While I found Ripstein’s account compelling up to this point, I was sold when he criticized the Hand theory and proposed the fault model as an alternative that addresses the former’s flaws. Similar to the critiques Eliot and I raised in tutorial, Ripstein argues that the Hand theory can entrench injustices by allowing cost considerations to justify harm, particularly in ways that benefit the wealthy at the expense of the poor. This is because, under the Hand theory, the wealthy are effectively justified in harming those who are less affluent and in failing to take precautions to prevent injury. Since lower-income individuals “may have smaller damages to replace” (59), the cost of compensating them is minimal, making it economically preferable for the wealthy to allow harm rather than invest in prevention. Another ethical criticism that both Ripstein and I share is that the Hand theory asserts “that care for the interests of others is only justified when the costs of taking care are less than the costs of compensating injured parties” (59). To me, it seems absurd and dangerous that a theory explaining how legal decisions should be made reduces incentive to care for others to a number.
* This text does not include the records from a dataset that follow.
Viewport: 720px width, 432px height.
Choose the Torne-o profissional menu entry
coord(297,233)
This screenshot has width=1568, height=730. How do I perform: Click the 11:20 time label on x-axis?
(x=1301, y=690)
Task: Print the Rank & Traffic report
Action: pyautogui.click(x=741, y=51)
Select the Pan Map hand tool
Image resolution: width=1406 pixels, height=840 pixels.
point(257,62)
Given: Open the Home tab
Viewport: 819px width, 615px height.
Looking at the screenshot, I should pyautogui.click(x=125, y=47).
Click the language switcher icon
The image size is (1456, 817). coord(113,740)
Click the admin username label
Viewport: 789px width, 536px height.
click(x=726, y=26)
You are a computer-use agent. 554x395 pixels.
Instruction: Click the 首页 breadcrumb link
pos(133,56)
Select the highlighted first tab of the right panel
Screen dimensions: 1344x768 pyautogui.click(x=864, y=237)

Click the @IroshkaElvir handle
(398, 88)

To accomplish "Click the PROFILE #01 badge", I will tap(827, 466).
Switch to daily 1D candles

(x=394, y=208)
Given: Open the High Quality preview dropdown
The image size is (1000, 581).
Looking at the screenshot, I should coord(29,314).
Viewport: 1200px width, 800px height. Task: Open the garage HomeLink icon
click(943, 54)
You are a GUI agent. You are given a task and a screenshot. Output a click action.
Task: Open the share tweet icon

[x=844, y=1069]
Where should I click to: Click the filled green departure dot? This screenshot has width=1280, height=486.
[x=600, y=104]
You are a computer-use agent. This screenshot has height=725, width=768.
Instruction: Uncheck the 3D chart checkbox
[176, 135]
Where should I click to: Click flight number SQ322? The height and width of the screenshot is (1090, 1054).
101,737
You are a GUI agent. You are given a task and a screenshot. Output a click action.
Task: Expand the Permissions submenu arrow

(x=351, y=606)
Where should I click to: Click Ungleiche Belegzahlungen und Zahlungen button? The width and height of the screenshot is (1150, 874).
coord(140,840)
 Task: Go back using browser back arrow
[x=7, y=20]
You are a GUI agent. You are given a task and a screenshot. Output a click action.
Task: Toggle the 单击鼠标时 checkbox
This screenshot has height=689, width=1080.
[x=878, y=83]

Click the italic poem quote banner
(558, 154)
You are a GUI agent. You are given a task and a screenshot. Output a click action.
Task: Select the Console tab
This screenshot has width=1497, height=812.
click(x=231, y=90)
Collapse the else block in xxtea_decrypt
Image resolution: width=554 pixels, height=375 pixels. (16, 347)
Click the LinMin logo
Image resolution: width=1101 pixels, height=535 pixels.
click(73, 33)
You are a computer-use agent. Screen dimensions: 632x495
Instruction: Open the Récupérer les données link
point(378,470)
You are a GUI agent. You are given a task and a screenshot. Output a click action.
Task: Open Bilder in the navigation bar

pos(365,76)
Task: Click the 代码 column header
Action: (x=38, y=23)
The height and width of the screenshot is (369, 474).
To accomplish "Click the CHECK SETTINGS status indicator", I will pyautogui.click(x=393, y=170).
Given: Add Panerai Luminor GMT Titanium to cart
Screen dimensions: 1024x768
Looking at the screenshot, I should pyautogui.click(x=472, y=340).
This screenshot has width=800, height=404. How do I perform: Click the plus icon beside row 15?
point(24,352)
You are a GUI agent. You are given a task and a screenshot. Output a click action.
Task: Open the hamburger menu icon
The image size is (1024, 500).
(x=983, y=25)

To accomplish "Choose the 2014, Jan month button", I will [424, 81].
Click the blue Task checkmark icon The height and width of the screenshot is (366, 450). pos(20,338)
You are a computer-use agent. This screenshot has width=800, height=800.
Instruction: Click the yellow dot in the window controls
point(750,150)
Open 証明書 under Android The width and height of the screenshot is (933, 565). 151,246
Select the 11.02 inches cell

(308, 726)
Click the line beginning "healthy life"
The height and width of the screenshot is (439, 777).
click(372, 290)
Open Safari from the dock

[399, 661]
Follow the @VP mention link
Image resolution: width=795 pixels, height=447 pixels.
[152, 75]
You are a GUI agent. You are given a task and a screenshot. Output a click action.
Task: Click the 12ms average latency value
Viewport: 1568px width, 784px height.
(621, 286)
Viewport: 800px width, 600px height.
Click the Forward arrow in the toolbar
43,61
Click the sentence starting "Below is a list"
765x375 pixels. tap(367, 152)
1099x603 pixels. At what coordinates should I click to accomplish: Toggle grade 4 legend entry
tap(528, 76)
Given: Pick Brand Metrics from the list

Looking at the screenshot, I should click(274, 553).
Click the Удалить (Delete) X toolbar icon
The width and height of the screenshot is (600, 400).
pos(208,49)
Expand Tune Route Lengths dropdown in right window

After assessing these flaws in the Hand theory, Ripstein argues that the cause fault model effectively accounts for such shortcomings by asserting the role of tort law in protecting liberty and security interests. In doing so, it accounts for the ethical considerations discounted by the Hand theory. For example, under the purely economic model, if “injuring someone with a small income to replace would be cheaper than taking precautions,” (59) a party might escape liability. However, under the reasonableness test in which an individual is seen to be reasonable if “they do not expose others to more risk is reasonable in light of fair terms of cooperation” (56), they would be liable. 

While I did not support the Hand theory when I read Posner’s account, I also struggled to propose an alternative that adequately addressed these shortcomings. Thus, when Ripstein presented the cause fault system as an alternative that accounts for such limitations through a side by side comparison, I was persuaded. 

In an entirely off topic vein, Ripstein’s account raised my curiosity about moral responsibility. I want to be clear that I while understand that Ripstein focuses on liability in the strict legal sense (and alludes to moral responsibility as distinct), his discussion raised some questions for me about the distinction between moral and legal responsibility. If fault alone does not establish liability, does that mean moral responsibility is also contingent on causation? Should we judge a reckless driver who happens to avoid an accident the same way we judge one who injures someone? Conversely, if someone acts with due care but still causes harm, do they (or should they) bear any moral burden for the consequences of their actions, even if they are not legally liable? 

Ps. Adding a Bob Dylan reference was a very nice move.